To the north-east of the solitary hill 4 or 5 li there is a small hill, also standing alone. In the side of this hill (has been excavated) a stone chamber. In length and breadth it is enough to seat 1000 persons or so. In this place Tathâgata, when living in the world, repeated the law for three months. Above the stone chamber is a great and remarkable rock, on which Śakra, king of Dêvas, and Brahma-râja [another god] pounded some ox-head sandal-wood, and with the dust sprinkled the body of Tathâgata. The surface of the stone still emits the scent of the perfume. [Records of the Western World, book 9; Beal translation, volume 2:147-148]

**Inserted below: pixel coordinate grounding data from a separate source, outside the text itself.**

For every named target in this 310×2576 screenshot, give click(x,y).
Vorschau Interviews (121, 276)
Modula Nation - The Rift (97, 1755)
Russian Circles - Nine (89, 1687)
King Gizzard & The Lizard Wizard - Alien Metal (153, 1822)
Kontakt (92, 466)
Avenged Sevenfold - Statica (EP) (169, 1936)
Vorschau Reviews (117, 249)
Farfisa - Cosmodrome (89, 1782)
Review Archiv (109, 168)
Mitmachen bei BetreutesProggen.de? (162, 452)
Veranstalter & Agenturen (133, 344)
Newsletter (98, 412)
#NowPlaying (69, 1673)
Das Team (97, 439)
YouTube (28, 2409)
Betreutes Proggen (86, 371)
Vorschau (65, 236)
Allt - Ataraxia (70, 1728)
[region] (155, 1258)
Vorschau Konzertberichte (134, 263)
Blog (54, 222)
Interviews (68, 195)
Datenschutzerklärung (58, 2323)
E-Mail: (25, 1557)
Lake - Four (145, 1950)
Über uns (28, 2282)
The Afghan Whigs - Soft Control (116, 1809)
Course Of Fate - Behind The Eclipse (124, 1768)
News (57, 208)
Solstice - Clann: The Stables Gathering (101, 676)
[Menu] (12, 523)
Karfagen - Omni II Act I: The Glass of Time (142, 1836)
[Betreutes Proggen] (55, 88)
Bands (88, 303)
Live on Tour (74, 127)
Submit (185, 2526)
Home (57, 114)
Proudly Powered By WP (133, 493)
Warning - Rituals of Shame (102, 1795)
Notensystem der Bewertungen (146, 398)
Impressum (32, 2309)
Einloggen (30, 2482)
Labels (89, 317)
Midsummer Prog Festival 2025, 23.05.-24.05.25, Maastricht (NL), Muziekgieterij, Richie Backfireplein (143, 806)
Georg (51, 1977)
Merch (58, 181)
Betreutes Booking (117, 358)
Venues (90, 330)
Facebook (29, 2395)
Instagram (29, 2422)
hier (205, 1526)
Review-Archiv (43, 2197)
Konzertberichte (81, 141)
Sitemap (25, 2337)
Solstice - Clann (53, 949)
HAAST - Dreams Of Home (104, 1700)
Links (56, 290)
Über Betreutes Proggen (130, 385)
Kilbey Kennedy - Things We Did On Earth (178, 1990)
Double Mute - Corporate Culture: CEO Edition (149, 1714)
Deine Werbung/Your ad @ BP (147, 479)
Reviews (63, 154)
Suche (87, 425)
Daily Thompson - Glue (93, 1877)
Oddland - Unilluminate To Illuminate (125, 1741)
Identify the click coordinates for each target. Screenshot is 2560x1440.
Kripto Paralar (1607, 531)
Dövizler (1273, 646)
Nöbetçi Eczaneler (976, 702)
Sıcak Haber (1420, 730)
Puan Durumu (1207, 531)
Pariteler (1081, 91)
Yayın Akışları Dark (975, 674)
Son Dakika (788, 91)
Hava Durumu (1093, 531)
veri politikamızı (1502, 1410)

The cult of relics also appears in The Travels of Marco Polo. The Mongol emperor of China sends people to collect a Biblical relic from Ceylon.
Now it happened that the Great Khan heard that on this mountain was the monument of Adam and likewise his teeth and his hair and the bowl from which he used to eat. He made up his mind that he must have these relics. So he sent here a great embassy in the year of our Lord 1284. What more shall I say? You may take it for a fact that the Great Khan’s envoys with a great retinue set out on their way and journeyed so far by sea and land that they came to the island of Ceylon. They went to the king and so far succeeded in their mission that they acquired the two maxillary teeth, which were very large and thick, and some of the hair and the bowl, which was made of a very lovely green porphyry. [The Travels of Marco Polo; Latham translation:284]
Today we idolize people in the entertainment industry, collecting photographs, autographs and other memorabilia, and occasionally going on pilgrimages and visiting shrines such as grave sites or estates. It’s the same thing.
PS I *have* visited a pilgrimage site (L’Oratoire St Joseph, in Montreal) and it is spectacular, but the part where Saint André’s heart is preserved separately from his tomb is a little weird. At least we know it isn’t bogus, since he died in the 20th century.